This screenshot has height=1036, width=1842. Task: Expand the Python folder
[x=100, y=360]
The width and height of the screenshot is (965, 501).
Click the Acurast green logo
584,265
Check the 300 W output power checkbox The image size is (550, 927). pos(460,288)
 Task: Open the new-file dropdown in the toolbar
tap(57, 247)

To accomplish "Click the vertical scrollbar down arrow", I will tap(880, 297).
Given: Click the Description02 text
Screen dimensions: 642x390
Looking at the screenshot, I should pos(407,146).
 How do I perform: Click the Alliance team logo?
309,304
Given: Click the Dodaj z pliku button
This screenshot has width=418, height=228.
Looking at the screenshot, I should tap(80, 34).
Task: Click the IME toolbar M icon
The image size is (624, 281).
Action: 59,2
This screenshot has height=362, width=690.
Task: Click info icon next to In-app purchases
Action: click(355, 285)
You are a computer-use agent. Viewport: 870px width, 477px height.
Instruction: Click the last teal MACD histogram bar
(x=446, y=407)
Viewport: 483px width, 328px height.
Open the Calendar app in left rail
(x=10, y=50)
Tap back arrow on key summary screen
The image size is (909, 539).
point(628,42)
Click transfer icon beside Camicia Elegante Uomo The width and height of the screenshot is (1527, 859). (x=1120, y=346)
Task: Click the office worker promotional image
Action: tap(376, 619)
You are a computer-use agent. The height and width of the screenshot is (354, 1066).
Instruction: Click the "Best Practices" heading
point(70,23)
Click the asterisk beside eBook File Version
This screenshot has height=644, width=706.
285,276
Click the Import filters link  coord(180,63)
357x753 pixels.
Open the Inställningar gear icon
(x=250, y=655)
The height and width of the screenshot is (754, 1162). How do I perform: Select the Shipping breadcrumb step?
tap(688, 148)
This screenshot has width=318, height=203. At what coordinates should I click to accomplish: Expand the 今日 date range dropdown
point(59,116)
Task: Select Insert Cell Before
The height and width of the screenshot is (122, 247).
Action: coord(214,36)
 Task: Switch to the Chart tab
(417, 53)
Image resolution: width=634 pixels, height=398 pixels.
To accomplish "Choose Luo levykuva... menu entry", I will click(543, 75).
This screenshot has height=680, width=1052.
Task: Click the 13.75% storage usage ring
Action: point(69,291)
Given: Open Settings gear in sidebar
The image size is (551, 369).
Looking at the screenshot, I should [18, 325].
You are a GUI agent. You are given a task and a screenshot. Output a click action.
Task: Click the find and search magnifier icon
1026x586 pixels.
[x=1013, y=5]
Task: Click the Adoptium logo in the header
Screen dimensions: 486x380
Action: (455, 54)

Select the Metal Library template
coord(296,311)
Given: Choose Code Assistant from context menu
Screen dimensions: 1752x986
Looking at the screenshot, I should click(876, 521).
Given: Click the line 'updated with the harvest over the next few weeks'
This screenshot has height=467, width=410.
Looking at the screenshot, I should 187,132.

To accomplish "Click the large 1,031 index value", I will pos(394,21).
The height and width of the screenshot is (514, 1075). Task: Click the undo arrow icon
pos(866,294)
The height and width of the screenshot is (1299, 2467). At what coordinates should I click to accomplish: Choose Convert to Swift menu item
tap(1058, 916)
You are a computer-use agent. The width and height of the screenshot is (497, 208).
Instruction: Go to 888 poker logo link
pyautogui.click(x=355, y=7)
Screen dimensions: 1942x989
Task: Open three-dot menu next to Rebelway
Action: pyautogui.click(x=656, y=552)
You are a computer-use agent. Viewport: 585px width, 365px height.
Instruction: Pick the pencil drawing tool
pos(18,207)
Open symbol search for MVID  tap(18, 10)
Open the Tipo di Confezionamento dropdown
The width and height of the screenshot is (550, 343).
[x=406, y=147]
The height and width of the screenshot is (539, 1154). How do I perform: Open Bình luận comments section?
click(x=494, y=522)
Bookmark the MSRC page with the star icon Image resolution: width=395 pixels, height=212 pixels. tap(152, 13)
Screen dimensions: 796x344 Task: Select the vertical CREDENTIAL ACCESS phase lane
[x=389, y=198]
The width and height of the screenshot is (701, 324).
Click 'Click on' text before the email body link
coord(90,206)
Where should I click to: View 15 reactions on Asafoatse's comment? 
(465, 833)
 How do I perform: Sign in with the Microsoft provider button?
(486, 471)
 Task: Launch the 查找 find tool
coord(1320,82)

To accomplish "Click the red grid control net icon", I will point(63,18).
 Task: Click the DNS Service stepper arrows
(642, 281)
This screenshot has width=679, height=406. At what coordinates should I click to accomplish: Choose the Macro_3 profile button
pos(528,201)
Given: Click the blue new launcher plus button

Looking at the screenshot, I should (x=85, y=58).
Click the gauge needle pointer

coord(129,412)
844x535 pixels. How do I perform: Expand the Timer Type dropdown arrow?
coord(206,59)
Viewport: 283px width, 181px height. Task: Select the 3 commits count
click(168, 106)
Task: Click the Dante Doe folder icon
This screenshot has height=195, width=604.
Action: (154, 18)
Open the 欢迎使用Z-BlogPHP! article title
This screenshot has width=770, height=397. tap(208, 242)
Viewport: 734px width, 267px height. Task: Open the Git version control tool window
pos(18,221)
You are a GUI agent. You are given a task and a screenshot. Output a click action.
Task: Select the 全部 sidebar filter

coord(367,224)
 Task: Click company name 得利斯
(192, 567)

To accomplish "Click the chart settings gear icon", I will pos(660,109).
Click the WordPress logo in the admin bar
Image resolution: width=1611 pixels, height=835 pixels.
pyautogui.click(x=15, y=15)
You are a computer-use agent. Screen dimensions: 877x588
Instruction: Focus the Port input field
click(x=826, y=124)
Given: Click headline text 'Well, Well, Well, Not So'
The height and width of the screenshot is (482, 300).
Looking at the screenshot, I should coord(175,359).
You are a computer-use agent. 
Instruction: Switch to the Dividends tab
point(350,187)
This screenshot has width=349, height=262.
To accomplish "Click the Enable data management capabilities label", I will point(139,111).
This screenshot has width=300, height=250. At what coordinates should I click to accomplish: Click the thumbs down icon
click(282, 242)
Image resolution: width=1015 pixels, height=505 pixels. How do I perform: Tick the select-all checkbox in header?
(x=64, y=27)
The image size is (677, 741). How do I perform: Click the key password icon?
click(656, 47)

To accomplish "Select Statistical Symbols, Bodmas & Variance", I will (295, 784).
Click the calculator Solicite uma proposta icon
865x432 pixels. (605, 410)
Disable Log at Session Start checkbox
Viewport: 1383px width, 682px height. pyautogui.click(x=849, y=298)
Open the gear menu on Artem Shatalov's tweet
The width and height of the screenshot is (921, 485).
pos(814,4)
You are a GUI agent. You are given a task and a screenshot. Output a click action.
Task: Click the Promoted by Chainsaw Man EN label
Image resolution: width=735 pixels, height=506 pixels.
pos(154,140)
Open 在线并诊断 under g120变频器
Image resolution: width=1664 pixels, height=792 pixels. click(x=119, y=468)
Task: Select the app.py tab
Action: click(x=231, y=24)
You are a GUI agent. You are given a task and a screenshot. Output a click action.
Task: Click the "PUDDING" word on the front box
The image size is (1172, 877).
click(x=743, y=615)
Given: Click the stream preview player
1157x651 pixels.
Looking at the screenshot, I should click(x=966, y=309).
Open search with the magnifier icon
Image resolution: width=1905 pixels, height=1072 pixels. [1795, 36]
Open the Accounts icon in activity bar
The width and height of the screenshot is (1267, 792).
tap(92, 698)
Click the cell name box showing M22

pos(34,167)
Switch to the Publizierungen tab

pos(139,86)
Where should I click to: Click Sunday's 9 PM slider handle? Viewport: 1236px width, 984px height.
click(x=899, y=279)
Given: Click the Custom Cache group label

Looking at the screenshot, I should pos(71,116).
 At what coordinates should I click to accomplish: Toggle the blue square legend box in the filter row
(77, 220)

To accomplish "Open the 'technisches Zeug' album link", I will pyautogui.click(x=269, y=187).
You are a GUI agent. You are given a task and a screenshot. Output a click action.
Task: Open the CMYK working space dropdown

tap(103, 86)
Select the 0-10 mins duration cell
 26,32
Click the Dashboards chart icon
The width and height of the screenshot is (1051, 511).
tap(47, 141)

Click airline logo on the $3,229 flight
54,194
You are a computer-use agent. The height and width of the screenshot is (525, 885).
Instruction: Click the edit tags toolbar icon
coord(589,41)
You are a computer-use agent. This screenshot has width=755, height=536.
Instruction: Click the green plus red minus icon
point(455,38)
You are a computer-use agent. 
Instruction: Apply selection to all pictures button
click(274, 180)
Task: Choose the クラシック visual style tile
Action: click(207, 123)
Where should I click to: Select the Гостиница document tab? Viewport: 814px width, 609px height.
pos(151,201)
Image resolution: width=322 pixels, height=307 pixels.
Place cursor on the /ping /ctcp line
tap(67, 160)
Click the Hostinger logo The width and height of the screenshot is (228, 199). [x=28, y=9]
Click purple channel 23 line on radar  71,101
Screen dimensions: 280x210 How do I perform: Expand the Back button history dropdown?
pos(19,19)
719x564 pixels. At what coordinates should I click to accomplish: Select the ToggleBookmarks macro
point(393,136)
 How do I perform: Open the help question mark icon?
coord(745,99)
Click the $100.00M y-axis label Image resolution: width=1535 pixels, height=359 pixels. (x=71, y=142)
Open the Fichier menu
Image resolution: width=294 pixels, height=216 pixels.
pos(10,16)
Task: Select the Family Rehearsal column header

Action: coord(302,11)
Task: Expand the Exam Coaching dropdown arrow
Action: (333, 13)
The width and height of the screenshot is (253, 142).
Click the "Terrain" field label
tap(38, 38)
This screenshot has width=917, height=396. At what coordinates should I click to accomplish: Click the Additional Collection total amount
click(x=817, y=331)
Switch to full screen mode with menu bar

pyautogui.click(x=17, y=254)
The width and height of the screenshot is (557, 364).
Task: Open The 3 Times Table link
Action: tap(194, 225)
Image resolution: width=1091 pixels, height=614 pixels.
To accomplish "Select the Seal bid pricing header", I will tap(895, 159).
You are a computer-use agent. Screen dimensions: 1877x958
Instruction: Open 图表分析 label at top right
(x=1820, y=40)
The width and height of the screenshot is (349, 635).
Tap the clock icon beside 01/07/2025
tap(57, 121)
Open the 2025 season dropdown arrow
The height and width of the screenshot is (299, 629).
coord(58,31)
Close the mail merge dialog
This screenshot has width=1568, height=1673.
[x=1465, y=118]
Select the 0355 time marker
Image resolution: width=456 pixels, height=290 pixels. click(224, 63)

========================================================================

→ Exercise objective: Copy the entries from the line with "357x753 pixels." up to and including the line with "[x=1013, y=5]", keeping every character as it appears.

→ Response:
357x753 pixels.
Open the Inställningar gear icon
(x=250, y=655)
The height and width of the screenshot is (754, 1162). How do I perform: Select the Shipping breadcrumb step?
tap(688, 148)
This screenshot has width=318, height=203. At what coordinates should I click to accomplish: Expand the 今日 date range dropdown
point(59,116)
Task: Select Insert Cell Before
The height and width of the screenshot is (122, 247).
Action: coord(214,36)
 Task: Switch to the Chart tab
(417, 53)
Image resolution: width=634 pixels, height=398 pixels.
To accomplish "Choose Luo levykuva... menu entry", I will click(543, 75).
This screenshot has height=680, width=1052.
Task: Click the 13.75% storage usage ring
Action: point(69,291)
Given: Open Settings gear in sidebar
The image size is (551, 369).
Looking at the screenshot, I should [18, 325].
You are a GUI agent. You are given a task and a screenshot. Output a click action.
Task: Click the find and search magnifier icon
1026x586 pixels.
[x=1013, y=5]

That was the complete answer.